从职业选择到成家立业,好像所有人忘记问本人的意愿,时间零碎,连沈新竹也忘记了,自己的人生轨迹,好像从开始就是条直线,一眼就能看到终点。
这期间,沈新竹看着护士给他抽胃液时吐的痰液,耳边传着临床病人的呻。吟声,他摸着胸口去到了厕所,也有端着不少尿壶的进来。
他跟沈保山关系一直挺僵,没聊几句,沈保山背对着他就睡过去了。
沈新竹只好守着从公文包裏摸出了一本书来看。
天暗的很快,临近5点四周灰蒙蒙的。
沈新竹走的时候也没有惊动沈保山,出了医院吸了口冷空气,一下觉得那颗悬着的心轻松又落寞。
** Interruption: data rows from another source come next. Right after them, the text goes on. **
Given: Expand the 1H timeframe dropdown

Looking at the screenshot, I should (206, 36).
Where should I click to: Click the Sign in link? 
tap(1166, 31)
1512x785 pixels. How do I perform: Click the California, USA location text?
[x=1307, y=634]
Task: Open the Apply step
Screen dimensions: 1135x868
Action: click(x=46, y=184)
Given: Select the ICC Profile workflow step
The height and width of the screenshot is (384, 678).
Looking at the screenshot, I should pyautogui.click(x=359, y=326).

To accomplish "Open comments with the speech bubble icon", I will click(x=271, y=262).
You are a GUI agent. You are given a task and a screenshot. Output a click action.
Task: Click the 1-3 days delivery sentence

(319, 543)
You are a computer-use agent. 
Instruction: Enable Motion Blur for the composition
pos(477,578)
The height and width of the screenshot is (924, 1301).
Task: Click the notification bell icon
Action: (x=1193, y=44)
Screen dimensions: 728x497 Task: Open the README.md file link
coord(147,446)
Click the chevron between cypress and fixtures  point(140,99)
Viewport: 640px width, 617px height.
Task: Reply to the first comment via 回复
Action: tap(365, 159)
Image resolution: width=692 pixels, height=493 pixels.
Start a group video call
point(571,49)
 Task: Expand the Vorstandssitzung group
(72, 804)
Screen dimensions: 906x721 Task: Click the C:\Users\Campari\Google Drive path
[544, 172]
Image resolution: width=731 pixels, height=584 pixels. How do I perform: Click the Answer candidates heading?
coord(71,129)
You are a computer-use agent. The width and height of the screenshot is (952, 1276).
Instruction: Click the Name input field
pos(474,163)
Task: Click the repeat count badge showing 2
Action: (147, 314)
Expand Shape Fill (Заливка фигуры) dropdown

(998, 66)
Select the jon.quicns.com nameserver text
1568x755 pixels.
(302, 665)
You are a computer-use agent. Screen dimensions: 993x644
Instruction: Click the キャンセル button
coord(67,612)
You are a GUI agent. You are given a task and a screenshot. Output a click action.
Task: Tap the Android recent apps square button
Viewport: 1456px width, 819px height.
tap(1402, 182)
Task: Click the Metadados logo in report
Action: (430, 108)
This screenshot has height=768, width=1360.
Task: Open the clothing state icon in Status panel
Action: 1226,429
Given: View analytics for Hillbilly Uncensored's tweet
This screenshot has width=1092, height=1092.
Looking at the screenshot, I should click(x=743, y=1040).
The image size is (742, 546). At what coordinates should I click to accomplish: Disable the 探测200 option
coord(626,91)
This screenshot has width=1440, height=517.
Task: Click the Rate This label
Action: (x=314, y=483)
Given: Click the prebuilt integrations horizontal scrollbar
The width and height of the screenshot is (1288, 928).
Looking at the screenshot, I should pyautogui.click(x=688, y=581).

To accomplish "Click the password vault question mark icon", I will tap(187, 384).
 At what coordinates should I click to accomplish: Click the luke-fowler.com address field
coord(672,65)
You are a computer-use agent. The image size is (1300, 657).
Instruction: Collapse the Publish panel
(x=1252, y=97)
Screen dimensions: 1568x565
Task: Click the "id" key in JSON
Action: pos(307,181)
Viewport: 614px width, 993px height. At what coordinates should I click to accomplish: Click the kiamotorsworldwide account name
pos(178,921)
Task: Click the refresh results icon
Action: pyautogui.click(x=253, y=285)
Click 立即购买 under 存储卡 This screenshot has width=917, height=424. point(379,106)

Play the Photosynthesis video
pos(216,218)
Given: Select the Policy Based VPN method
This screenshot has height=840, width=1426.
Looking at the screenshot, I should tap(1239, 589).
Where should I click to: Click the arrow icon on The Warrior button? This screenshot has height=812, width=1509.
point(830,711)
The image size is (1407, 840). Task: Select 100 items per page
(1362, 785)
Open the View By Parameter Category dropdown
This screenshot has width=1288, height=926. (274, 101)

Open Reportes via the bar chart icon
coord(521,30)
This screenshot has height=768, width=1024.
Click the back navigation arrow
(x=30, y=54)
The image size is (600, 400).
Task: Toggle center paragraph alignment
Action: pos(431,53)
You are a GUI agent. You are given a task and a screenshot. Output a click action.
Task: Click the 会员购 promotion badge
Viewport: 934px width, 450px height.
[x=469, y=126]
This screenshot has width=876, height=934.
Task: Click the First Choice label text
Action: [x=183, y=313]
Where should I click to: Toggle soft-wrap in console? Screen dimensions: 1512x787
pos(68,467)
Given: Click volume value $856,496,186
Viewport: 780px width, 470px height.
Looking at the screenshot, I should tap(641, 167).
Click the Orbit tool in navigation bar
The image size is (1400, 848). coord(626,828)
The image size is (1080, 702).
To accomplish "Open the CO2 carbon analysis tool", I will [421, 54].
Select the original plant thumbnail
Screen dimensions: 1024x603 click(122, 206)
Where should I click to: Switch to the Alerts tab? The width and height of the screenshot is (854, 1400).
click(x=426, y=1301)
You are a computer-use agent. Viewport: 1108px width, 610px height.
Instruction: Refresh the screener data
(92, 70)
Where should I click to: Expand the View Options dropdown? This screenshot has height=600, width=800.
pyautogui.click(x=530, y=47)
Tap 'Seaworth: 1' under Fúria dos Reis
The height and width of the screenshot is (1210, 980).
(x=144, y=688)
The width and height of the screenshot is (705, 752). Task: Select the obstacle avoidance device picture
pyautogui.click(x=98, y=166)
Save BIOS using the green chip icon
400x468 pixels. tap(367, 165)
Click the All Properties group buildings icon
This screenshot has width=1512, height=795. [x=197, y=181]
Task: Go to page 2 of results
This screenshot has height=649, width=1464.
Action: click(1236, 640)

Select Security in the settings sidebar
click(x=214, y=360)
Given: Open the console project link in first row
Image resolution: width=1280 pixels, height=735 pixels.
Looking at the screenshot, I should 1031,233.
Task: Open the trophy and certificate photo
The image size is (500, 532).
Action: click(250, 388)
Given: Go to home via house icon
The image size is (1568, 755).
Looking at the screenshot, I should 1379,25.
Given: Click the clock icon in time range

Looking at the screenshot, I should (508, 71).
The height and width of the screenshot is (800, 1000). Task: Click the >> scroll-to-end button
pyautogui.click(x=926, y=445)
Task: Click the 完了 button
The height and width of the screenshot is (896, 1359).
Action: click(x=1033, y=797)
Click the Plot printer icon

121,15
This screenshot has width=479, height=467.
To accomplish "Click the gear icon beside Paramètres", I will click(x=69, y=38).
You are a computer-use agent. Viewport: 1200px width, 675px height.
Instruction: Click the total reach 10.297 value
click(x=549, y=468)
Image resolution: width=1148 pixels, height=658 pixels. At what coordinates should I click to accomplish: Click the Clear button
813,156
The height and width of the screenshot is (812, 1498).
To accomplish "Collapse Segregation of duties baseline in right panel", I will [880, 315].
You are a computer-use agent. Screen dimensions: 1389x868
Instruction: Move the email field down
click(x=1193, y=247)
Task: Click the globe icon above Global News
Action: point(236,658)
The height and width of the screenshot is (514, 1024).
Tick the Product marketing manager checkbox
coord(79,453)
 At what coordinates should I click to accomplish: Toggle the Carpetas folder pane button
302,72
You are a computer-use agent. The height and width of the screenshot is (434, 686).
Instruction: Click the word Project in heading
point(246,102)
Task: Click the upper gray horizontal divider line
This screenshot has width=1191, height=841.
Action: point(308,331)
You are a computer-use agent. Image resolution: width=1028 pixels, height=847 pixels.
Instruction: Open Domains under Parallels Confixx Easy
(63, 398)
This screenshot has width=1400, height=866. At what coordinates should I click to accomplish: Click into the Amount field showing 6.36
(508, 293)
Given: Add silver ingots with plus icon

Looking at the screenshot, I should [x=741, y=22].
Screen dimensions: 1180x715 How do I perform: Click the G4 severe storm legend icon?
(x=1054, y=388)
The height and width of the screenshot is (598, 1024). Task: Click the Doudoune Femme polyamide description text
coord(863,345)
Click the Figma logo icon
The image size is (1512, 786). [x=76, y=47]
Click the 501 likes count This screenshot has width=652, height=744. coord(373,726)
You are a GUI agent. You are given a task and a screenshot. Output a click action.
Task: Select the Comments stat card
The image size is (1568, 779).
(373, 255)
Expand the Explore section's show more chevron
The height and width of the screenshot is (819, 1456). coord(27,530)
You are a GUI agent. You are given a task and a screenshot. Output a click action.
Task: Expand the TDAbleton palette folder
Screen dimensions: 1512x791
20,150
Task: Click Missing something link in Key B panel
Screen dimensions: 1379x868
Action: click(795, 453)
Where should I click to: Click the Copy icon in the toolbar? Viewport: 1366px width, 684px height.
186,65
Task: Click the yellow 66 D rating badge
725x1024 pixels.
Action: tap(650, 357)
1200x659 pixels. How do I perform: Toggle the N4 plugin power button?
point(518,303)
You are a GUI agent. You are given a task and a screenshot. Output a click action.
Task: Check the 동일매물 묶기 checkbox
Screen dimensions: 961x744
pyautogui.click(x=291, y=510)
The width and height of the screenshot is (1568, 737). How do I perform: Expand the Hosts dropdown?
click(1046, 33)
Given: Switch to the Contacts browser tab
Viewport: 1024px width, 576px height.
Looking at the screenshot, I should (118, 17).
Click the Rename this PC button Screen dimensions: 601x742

披紧了衣裳走去对面搭公交车,人非常的多,可能星期五又是下班时期的缘故,路程也要经过几所学校,最后一所是临清。
还好,临清的星期五要比其他中学的晚半个小时下课,交代作业和检查教室大扫除。那段路程时,车上的人寥寥无几。
沈新竹还是选择了靠窗的那个常坐的座位。
车停站了。临清中学站台只上了一个人,穿着黑色大棉袄,手裏捧着个烤红薯啃着。
跟昨天一样,他还是坐了过来。
“沈老师?”杨棉咽下了热乎红薯。
“嗯,嗨。”
“你…不是早就回去了吗?”杨棉看了眼时间,以为自己穿越了,不过沈老师没有穿中山装,穿着的羽绒服看上去很年轻,这麽一叫老师,周围的人都看了过来。
“我去办了点事。”沈新竹笑了笑,“下班了?”
杨棉哈了口气,鼻子红红的。
“嗯,郝宇要去接他媳妇,我就先回去。”杨棉缩了缩手,突然想起什麽,“对了,沈老师,那边哪裏有超市?我準备去买些生活用品。”